Perimenopausal menstrual disorders

Perimenopausal menstrual disorders are mainly related to the decline of ovarian function. The perimenopausal period can last up to 10 years in women. After the age of 37, the ovarian function can gradually decline and the estrogen level in the body then decreases, which can lead to symptoms of menstrual disorders. In women, the main symptoms are shortened menstrual cycle, incomplete menstrual flow, sporadic menstruation and prolonged menstrual cycle, which may even lead to ovulation disorder and infertility. When ovulation promotion treatment is given, the follicles do not develop well to the point of slow growth. Severe ovarian failure may result in amenorrhea and even menopausal symptoms. Some women may also experience significant skin dryness, breast atrophy and sagging, insomnia, and excessive dreaming. Ultrasound should be done to rule out any thickening or uneven echogenicity of the endometrium and, if necessary, diagnostic scraping or hysteroscopy to rule out endometrial cancer, especially in patients with obesity, diabetes and hypertension. If endometrial lesions are ruled out, hormone replacement therapy can be performed under the guidance of a gynecologist, but contraindications to hormone use need to be ruled out, and regular review of uterine ultrasound, cervical cancer smear and breast examination should be noted.

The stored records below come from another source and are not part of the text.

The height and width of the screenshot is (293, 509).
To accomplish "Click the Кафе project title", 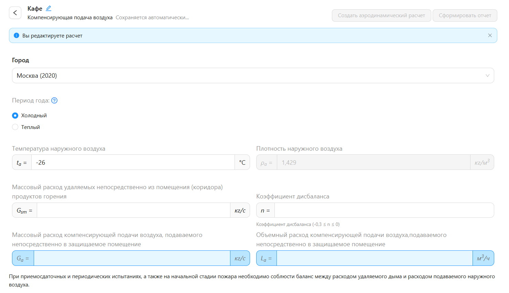I will pos(35,9).
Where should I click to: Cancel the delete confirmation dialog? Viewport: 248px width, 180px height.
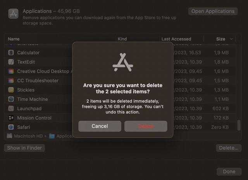click(x=100, y=126)
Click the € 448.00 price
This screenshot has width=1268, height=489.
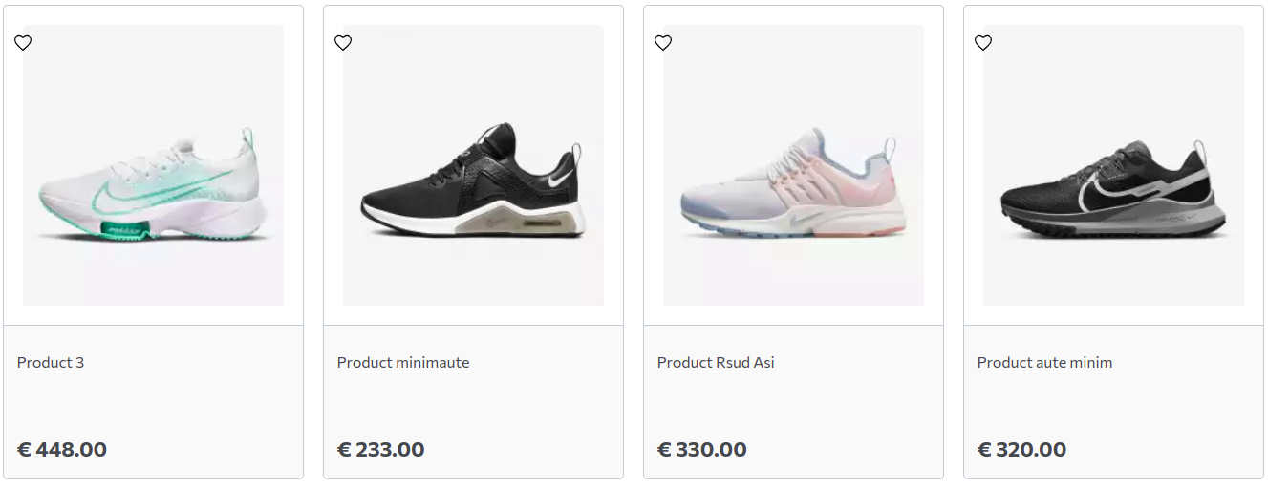click(x=62, y=450)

Usually, ovarian function cannot be reversed, but before the age of 45, you can delay the decline of ovarian function through basic methods, such as adjusting your lifestyle, developing good daily habits, going to bed early, waking up early, exercising, maintaining a healthy and optimistic attitude, while not being too busy at work, not being too stressed, not being in a state of excessive anxiety, paying attention to your diet, eating more fresh fruits and vegetables Pay attention to the supplementation of high-quality protein.